Pihaknya menyesalkan tindakan Wakapolres Sabang yang menyetop prosesi cambuk kepada salah satu anak buahnya. Dia menyebutkan pihak kepolisian tidak pernah melindungi siapapun personel di jajaran Polda Aceh yang melanggar hukum.
“Komitmen polisi jelas. Kita tidak melindungi siapapun anggota yang bersalah,” tegasnya. Saat didesak wartawan, apakah Polda akan memberi sanksi kepada Wakapolres Sabang atas tindakannya itu.
Menurutnya, pihak Polda mendorong agar personel polisi yang gagal menjalani hukuman cambuk itu agar kembali dilakukan proses hukum terhadap yang bersangkutan.
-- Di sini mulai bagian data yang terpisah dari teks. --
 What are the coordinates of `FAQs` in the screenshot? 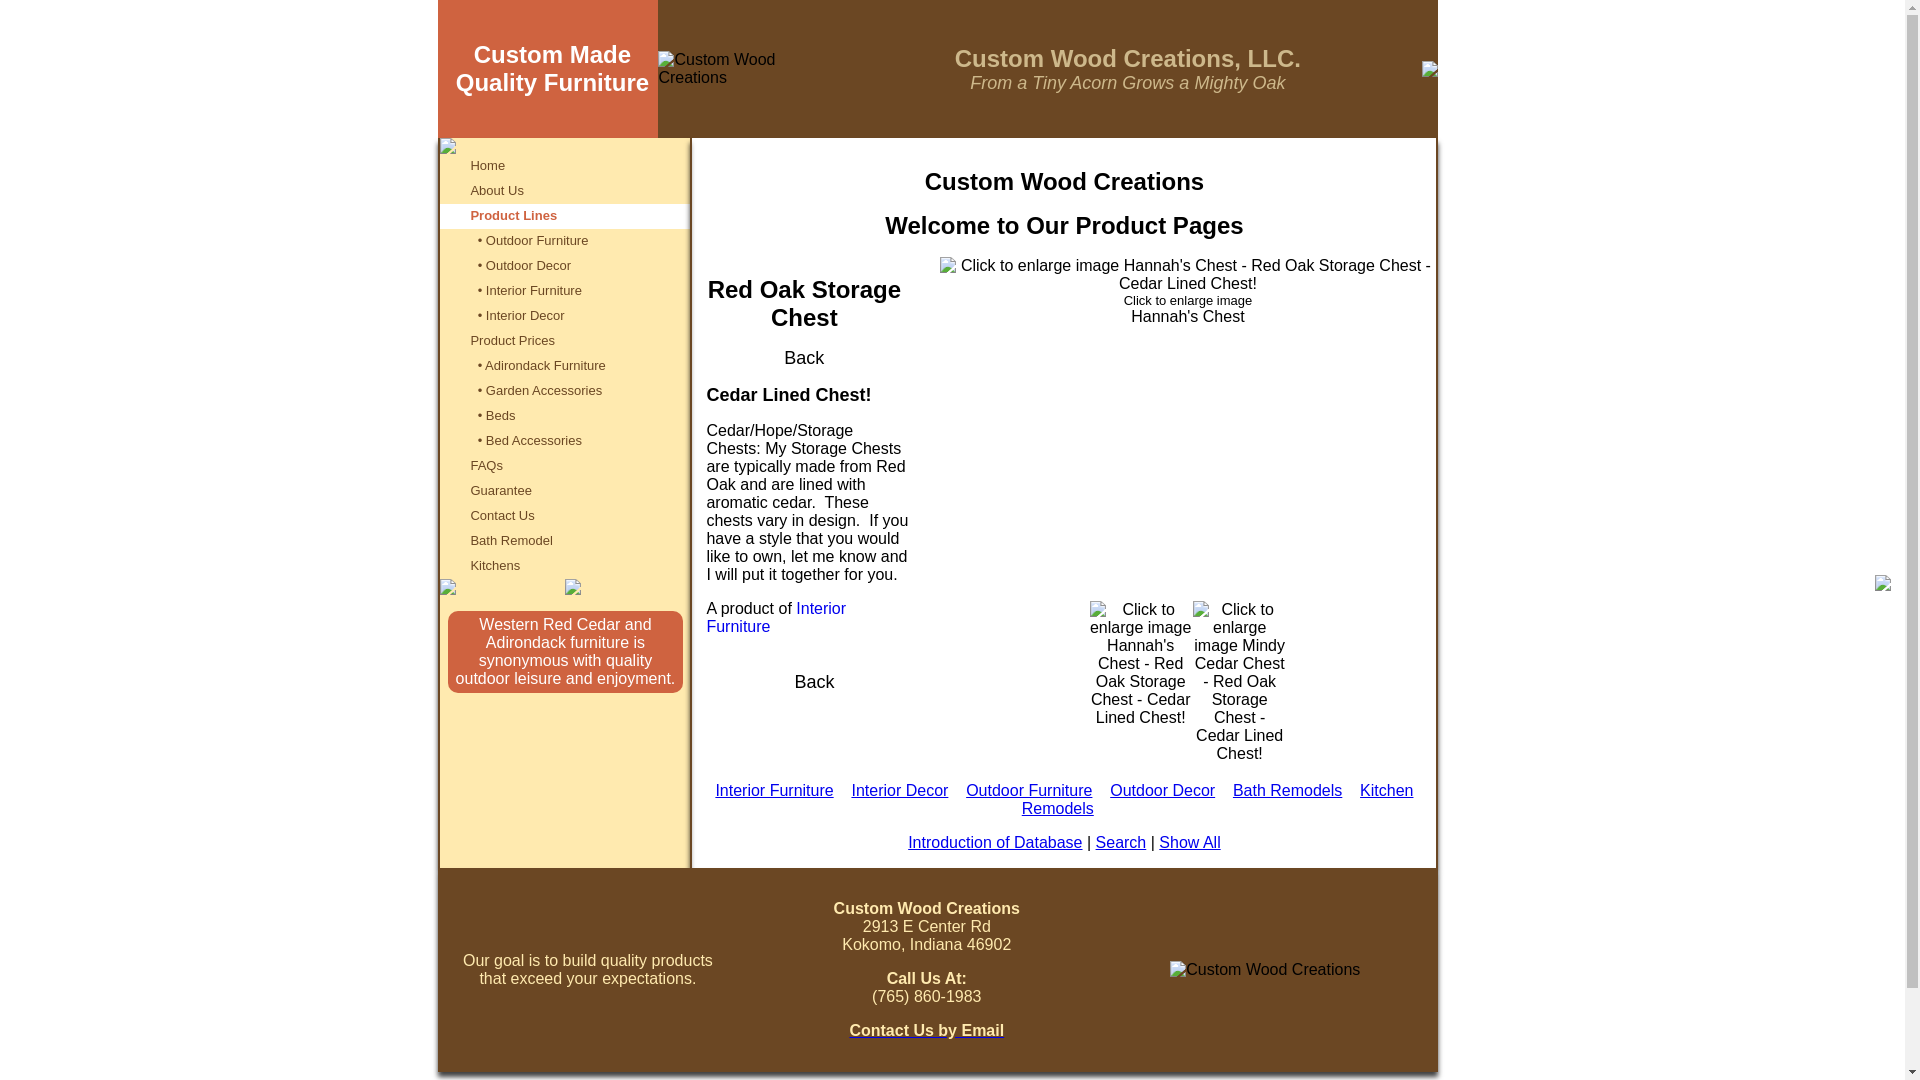 It's located at (486, 464).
Sebaliknya, M Husein menegaskan, polisi tidak memiliki hukum sendiri, melainkan juga tunduk pada hukum yang berlaku kepada masyarakat sipil, termasuk hukum cambuk yang diberlakukan di Aceh.
“Jadi bukan karena anggota Polri (lalu) kita punya hukum sendiri, tidak seperti itu,” ujarnya. “Kita tidak melindungi anggota yang salah. Kalau ada anggota yang mau dicambuk, dia harus menerima hukumannya,” tambah Wakapolda.